Data tersebut dikaitkan dengan jumlah kuota yang diterima dan disalurkan. Buktinya adalah perbandingan data stok dan pengdistribusian minyak goreng di daerah tempat distributor.
Tentu saja, jika 30.000 distributor menjadi tersangka, maka kepolisian dan kejaksaan akan repot mengusutnya. Mungkin lebih mudah menetapkan empat orang saja.
Tapi, apakah benar keempat tersangka adalah penyebab munculnya permasalahan minyak goreng di seluruh negeri? Masih ada beberapa pertanyaan yang belum terjawab.
Seperti, berapa besar ekspor yang dilakukan oleh ketiga perusahaan swasta tersebut, mengingat masih banyak esportir minyak goreng lainnya.
Andaikan ketiga tersangka swasta memenuhi kuota 20% DMO, apakah stok tidak akan lenyap di pasaran dan harga minyak goreng akan stabil?
Selanjutnya lagi, apakah IWW sebagai Dirjen Perdagangan Luar Negeri mengeluarkan izin tanpa sepengetahuan Kemendag?
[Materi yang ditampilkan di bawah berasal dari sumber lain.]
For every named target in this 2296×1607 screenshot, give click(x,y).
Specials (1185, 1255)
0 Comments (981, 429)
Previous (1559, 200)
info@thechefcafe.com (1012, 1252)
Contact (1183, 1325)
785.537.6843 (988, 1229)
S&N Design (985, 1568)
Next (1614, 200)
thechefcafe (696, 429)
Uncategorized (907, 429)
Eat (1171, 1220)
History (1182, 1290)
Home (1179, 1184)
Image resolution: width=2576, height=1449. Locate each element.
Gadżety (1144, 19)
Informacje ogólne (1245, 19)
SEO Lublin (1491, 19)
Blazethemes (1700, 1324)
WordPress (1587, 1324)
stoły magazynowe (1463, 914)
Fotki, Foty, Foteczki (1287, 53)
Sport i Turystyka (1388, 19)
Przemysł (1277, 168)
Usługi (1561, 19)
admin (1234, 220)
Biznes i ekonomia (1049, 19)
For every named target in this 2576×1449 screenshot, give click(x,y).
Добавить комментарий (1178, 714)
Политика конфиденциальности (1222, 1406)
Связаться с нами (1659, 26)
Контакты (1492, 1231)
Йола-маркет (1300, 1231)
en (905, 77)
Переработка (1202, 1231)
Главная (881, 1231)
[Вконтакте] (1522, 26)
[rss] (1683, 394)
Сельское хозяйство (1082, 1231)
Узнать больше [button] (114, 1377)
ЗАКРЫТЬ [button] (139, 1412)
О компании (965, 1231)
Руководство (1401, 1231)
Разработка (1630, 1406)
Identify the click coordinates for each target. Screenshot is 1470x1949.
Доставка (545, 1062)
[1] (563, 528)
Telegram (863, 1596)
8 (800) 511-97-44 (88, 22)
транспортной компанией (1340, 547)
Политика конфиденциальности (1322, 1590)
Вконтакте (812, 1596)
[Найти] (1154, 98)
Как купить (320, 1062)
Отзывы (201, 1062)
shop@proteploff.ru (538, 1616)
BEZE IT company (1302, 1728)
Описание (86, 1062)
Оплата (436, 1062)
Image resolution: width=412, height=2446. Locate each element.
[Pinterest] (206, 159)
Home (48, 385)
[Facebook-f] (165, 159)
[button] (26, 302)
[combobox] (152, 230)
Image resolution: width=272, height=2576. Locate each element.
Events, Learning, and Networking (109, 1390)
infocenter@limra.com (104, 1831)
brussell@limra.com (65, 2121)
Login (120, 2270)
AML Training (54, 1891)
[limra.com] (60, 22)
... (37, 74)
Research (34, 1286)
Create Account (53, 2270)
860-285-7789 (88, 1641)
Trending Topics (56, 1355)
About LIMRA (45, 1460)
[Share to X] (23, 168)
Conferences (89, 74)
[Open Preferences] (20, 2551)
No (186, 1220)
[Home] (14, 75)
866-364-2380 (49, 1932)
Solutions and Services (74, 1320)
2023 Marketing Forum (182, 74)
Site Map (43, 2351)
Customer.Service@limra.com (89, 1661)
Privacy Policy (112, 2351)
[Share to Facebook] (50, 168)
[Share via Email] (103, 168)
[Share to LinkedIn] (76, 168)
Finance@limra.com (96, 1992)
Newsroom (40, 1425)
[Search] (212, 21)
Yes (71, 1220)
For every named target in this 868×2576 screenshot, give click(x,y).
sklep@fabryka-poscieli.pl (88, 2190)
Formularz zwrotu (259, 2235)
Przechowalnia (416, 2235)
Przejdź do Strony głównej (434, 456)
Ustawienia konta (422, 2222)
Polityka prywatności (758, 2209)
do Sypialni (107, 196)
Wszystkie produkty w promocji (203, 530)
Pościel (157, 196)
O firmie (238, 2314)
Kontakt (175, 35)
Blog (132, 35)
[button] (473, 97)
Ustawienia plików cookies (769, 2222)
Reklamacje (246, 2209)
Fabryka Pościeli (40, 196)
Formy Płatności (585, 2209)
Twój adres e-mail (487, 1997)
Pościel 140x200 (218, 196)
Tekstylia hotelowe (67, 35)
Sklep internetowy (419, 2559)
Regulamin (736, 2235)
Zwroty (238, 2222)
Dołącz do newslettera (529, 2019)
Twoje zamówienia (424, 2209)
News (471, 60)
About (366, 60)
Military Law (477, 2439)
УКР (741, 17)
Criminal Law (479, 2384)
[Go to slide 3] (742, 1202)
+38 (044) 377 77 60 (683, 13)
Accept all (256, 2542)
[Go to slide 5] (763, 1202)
Jika dilihat penetapan tersangka dan arah telunjuk Kemendag, sepertinya ada perbedaan arah.
Penyebab stok langka dan harga tinggi minyak goreng bukan persoalan ekspor saja. Harga CPO dunia meroket, tentu itu adalah tawaran yang menggiurkan. Jangankan produsen, pemerintah pun diuntungkan.
Imbasnya adalah ketersediaan stok dan disparitas harga dalam negeri. Ketika harga minyak goreng melambung, kebutuhan minyak goreng bagi masyarakat tetap saja tinggi.
Lalu banyak pihak yang memanfaatkan. Membeli minyak goreng untuk ditimbun karena takut harganya naik semakin tinggi. Akibatnya berapa pun harga yang beredar di pasaran, tetap saja dibeli.